La
place de l’artiste dans la société est une question qui semble parcourir à la
fois l’œuvre et les ambitions d’Andreï Tarkovski. C’est cette idée de la
vocation qui a véritablement défini son cinéma, à la fois dans sa rareté, dans
sa diversité et dans sa précision. Il est d’ailleurs tentant de faire le lien
entre lui et le personnage principal d’Andreï
Roublev qui, outre leur prénom, partagent de nombreuses caractéristiques
communes. Ce n’est bien sûr pas un hasard, Tarkovski n’ayant jamais eu comme enjeu
de réaliser un biopic fidèle à la réalité, mais davantage, comme poussé par une
obligation divine, d’offrir à son spectateur cet essai en huit chapitres sur l’Art,
sur l’Homme, sur la religion et sur la chaîne qui les unifie.
Chaque
tableau d’Andreï Roublev répond à sa
propre logique, dessinant un cadre et une dimension tantôt symbolique, tantôt
narrative ; déployant une imagerie nouvelle issue de cette temporalité
elliptique, qui ne s’attache pas tant à raconter la vie de sa figure centrale,
mais plutôt de se servir de sa personne comme d’un fil rouge thématique. De
cette division du récit découlent des variations de rythme très visibles entre
les épisodes ; pourtant, Andreï
Roublev n’est pas chaotique, il n’est ni confus ni digressif, car ses
multiples réflexions se retrouvent liées entre elles par le concept de l’artiste.
Dans
la pensée de Tarkovski, il y a une part de déterminisme. Pas sociale, mais
divine – si ce n’est génétique : l’homme sachant peindre des icônes
peindra des icônes, celui sachant fondre une cloche fondra une cloche. Le don,
et plus généralement le talent, est dans l’ADN de l’artiste comme de l’artisan.
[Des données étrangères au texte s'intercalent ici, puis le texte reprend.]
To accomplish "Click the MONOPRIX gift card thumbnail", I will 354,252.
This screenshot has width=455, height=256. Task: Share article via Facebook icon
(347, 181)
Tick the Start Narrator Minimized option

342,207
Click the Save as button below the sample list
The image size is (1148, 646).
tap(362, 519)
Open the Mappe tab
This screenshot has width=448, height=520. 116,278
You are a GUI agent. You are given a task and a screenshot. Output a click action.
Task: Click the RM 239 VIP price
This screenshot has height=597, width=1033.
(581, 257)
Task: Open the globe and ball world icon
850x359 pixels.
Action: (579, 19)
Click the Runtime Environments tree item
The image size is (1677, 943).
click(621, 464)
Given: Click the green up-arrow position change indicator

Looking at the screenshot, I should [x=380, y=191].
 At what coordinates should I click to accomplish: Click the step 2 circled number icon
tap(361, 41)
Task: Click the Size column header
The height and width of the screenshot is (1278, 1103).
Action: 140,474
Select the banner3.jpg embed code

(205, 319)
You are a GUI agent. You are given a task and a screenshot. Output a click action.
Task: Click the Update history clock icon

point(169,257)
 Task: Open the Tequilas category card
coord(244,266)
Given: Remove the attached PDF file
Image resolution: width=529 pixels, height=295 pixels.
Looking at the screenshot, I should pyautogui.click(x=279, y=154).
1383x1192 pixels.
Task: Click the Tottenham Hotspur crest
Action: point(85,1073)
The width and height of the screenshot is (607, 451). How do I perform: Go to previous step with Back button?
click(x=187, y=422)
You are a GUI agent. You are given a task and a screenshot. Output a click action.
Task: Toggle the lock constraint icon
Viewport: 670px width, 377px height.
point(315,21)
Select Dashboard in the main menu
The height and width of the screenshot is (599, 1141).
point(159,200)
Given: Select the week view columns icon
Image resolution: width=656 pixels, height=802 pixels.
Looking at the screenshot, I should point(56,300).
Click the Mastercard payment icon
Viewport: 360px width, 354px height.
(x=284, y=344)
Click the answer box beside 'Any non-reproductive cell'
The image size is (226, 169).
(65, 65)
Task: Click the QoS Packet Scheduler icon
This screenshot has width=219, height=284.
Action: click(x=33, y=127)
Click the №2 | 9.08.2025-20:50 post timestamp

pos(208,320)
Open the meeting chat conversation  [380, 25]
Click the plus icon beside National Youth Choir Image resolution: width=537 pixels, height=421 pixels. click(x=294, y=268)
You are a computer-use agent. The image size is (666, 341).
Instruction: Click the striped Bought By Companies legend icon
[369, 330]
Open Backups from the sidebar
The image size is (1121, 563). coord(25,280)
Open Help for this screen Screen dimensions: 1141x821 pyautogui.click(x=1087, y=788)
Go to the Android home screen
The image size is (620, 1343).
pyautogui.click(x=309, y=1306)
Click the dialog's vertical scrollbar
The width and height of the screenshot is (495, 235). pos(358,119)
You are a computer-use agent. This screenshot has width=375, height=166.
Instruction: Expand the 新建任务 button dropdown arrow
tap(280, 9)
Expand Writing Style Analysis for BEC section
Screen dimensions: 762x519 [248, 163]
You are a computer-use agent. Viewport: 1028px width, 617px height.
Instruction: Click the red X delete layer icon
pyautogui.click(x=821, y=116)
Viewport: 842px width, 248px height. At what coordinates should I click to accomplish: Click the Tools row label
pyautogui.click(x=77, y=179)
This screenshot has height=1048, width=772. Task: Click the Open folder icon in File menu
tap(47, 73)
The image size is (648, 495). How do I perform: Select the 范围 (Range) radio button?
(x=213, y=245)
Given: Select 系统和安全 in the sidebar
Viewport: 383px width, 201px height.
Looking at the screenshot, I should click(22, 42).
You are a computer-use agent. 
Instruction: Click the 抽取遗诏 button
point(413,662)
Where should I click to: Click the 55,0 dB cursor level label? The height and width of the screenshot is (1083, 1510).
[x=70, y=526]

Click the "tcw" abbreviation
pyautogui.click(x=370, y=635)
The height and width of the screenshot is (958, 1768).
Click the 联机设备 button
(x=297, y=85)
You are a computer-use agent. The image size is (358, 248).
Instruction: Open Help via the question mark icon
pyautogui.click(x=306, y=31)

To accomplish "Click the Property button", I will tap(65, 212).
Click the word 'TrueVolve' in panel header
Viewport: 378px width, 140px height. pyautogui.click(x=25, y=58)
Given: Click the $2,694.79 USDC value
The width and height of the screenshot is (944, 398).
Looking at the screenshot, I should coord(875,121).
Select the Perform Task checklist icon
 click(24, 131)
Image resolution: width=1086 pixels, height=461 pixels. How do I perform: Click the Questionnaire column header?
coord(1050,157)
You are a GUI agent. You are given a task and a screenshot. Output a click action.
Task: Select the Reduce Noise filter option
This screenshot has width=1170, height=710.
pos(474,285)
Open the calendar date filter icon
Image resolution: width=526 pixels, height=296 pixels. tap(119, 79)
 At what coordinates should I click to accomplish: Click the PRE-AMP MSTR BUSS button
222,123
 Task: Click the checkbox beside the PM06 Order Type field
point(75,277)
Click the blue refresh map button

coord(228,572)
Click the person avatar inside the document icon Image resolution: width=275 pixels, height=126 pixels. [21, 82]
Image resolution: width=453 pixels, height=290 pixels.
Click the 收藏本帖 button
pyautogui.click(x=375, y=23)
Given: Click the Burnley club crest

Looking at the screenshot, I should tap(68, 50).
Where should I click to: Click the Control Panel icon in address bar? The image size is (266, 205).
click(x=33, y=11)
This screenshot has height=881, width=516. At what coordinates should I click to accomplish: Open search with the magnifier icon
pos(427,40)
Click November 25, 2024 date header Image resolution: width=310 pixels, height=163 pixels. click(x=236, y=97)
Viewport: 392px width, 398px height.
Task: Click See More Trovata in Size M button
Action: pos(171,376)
C’est cette bataille perpétuelle entre la conscience et le devoir qui travaille
le film – les doutes, le désespoir et la cruauté ne sont que des obstacles à
franchir, tous ne pouvant empêcher l’infatigable force créatrice de l’être
humain.
L’instinct
pictural de son auteur transpire de chaque plan. Ce qui caractérise le cadre si
unique de Tarkovski, c’est qu’il semble vivant : le jeu sur les échelles,
sur l’arrière-plan et sur le relief du mouvement, qui se déplace en profondeur ;
à la manière de Roublev, Tarkovski iconise ses tableaux, leur donne une
résonnance esthétique à la fois physique – les contrastes, l’immensité des
décors, l’atmosphère boueuse – et sémantique – par le biais du symbole et de l’allégorie.
L’épisode
final de la cloche, moment de bravoure cinématographique mémorable, est à cet
égard l’apothéose d’Andreï Roublev. L’éloquence
des silences tarkovskien n’a jamais été aussi évidente, dans ce qui est à la
fois la conclusion thématique du film et la réunion des plus belles techniques
de son cinéaste, d’une foudroyante efficacité et d’une remarquable subtilité.
Le
découpage opéré par Tarkovski en rebutera plus d’un. Une tentative
intellectuelle aussi exigeante que fascinante, tant elle définit en soit la ligne
directrice artistique d’un auteur soviétique majeur. Andreï par Andreï ne voit
pas la rencontre de deux visions de l’Art, mais leur fusion la plus complète. Il y
a en soit quelque chose de très didactique – même si formellement indirect –
dans Andreï Roublev. Une manière pour
le cinéaste d’expliquer son engagement, sa mission qui lui dicte de représenter
et d’exprimer une pensée. Andreï
Roublev, c’est en quelque sorte la plus grande préface de l’histoire du
cinéma.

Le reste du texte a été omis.